I always thought interviewing was one of my strengths. After all, I’ve interviewed thousands of people in my life as a journalist, so interviewing comes naturally to me. Plus I have some school training in acting, and a job interview is about you perform before your peers. I’ve also been told that once you land a job interview, you are on an equal footing with the other candidates.

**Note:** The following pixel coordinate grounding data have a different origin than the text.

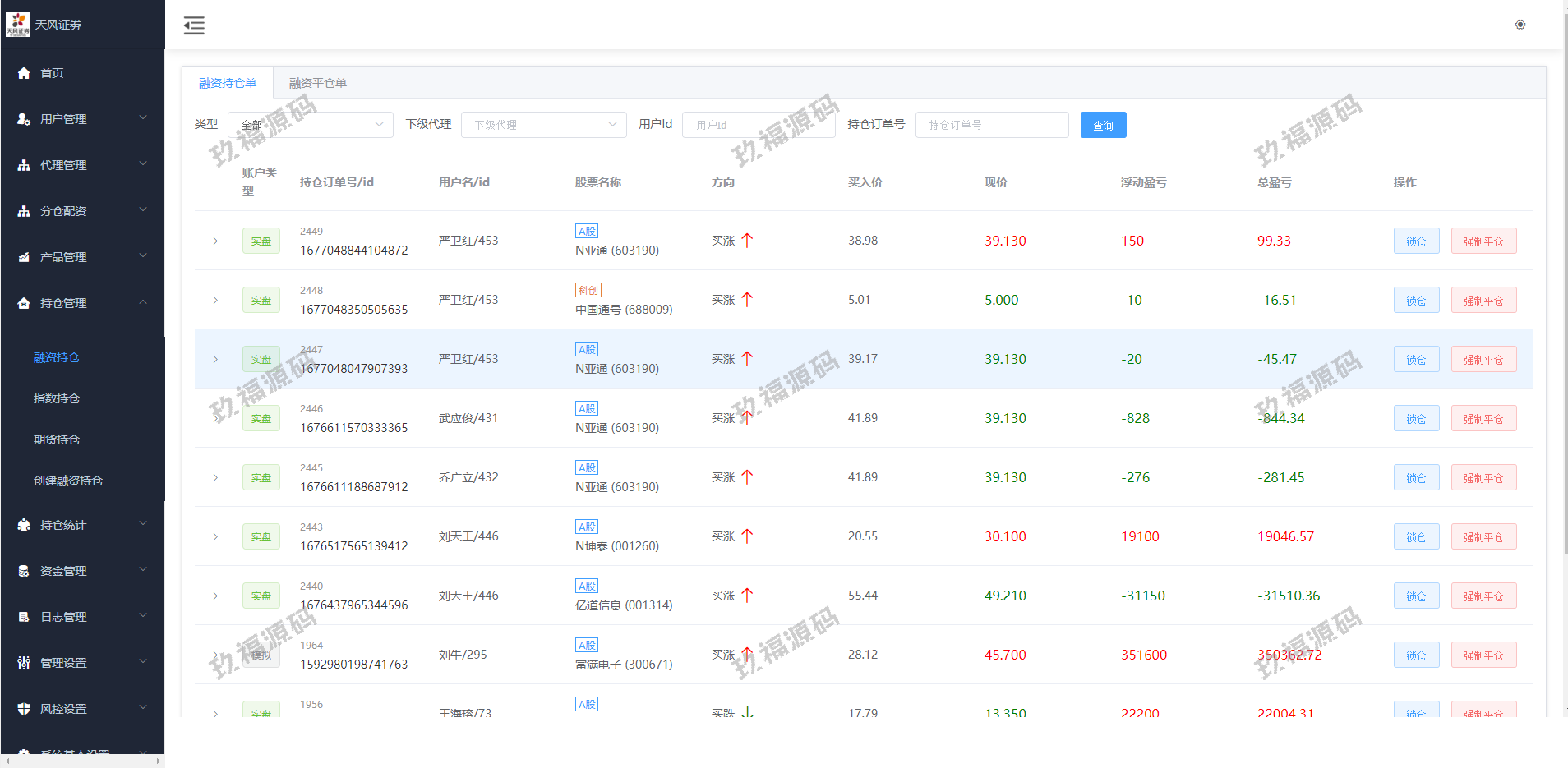
Task: Click 强制平仓 for order 2448
Action: pyautogui.click(x=1483, y=300)
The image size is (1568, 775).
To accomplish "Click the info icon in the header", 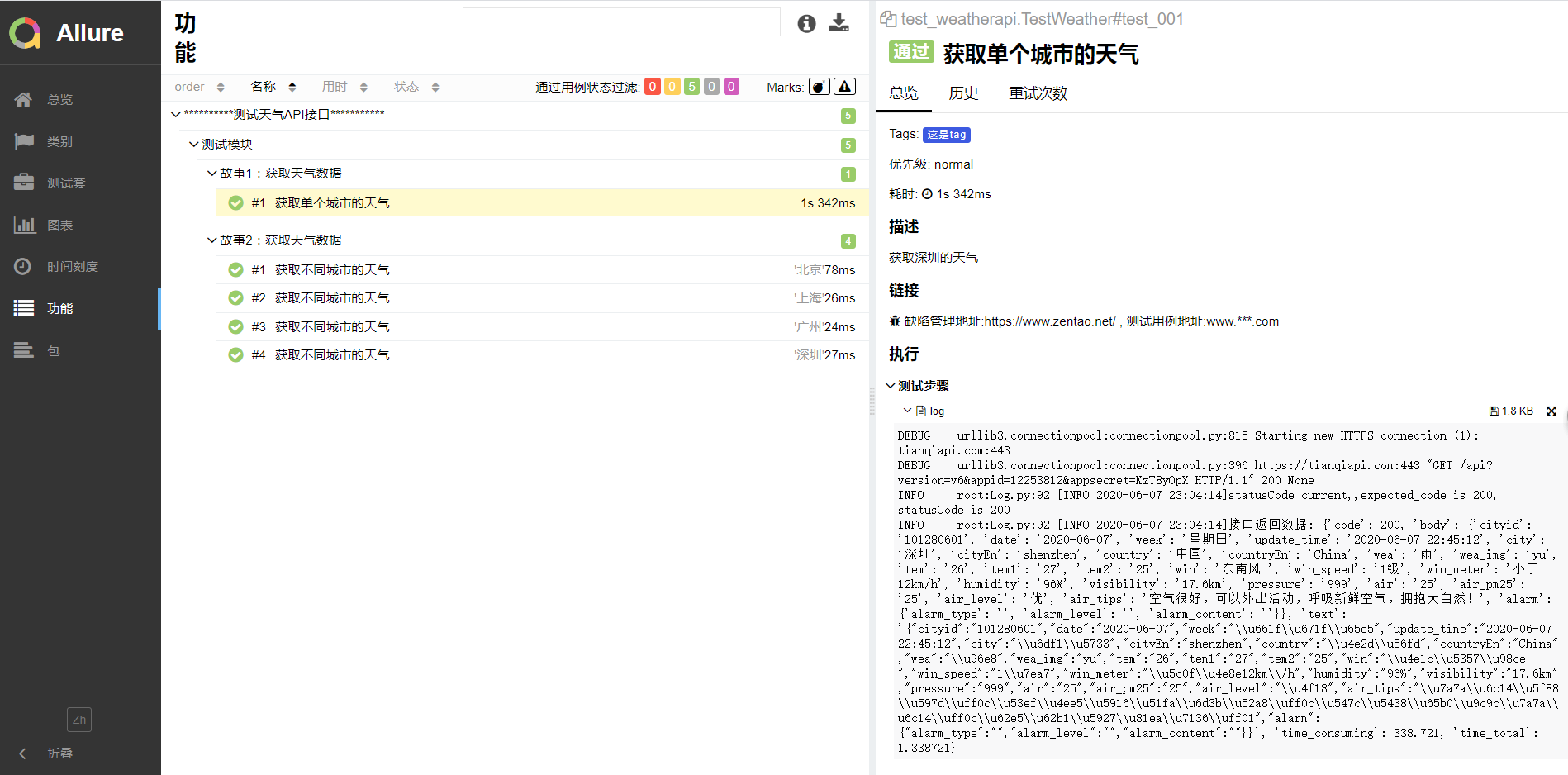I will (x=806, y=24).
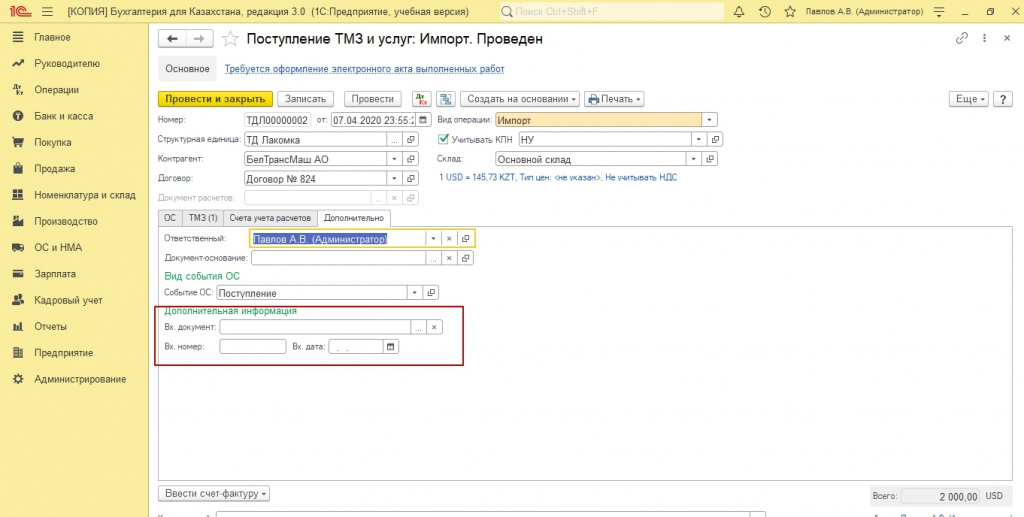Open the electronic act requirement link
The image size is (1024, 517).
[364, 69]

Unfortunately, reality is much different than the career advice forums and columns. After more than 15 interviews during the past 17 months (I stopped keeping count earlier this year), I now realize that your performance in a job interview means nothing. All the interviewing advice from the HR and recruiting pundits about what you wear, how you shake a hand, and how you make eye contact often make little difference in the final outcome. I’ve left job interviews with the feeling that I “aced” the interview only to receive a rejection in the mail two days later. Some don’t even bother to send you a rejection letter. In one long five-hour interview I had in a nearby city, the employer bought me lunch with the staff I’d be working with, sent a realtor to pick me up and show me the homes in the nice neighborhoods, and had the top administrators meet with me –who said I “spoke their language” and gave me good vibes throughout the process – only never to hear back from them. After a thank you letter, an email and a phone call asking about the status of the position, I gave up trying to figure out what happened. One year later, the job was still posted by a different recruiter.

Another employer paid for my flight to Washington, D.C. and reimbursed me for parking the day of my interview. I never heard back from them, either.

The majority of employers do send an automatic rejection letter that doesn’t give you a clue about why you didn’t get the job. But sometimes you do discover why with a little persistence. When I do dig, I find out that the employer has hired an internal candidate. After receiving one such rejection letter from an employer that interviewed me for a job that fit me like a glove, I boldly called the hiring manager and was told I didn’t get the job “because I didn’t live in the community” which was 46 miles away. She said the position required someone to be on call and involved in community groups. “You were number three among the final candidates, though.” The other two candidates lived and owned homes there.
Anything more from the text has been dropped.